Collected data
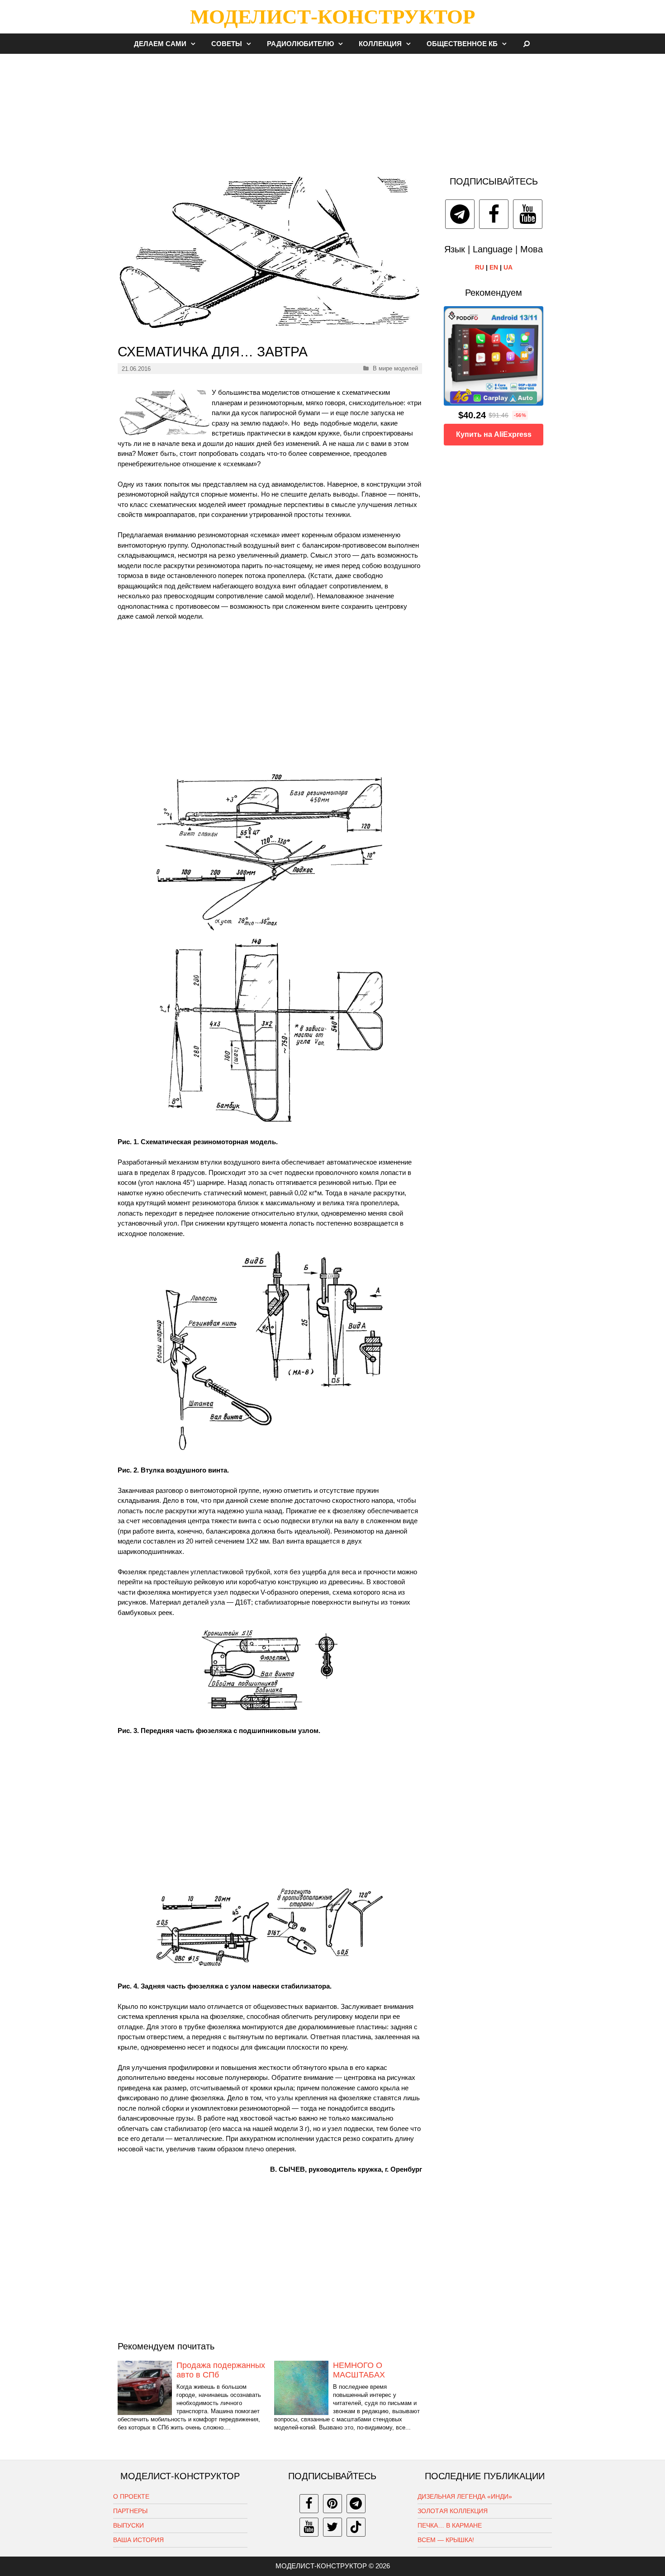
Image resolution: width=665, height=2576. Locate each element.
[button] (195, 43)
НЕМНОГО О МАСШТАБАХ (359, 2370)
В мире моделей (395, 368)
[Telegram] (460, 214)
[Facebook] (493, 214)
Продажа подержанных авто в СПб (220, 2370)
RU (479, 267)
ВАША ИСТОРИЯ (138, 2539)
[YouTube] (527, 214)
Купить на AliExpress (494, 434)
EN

■ **TASK STATEMENT**:
When copying, output the data exactly and leave out the pictures.

■ **ANSWER TO THE EXERCISE**:
Image resolution: width=665, height=2576. Locate each element.
[button] (195, 43)
НЕМНОГО О МАСШТАБАХ (359, 2370)
В мире моделей (395, 368)
[Telegram] (460, 214)
[Facebook] (493, 214)
Продажа подержанных авто в СПб (220, 2370)
RU (479, 267)
ВАША ИСТОРИЯ (138, 2539)
[YouTube] (527, 214)
Купить на AliExpress (494, 434)
EN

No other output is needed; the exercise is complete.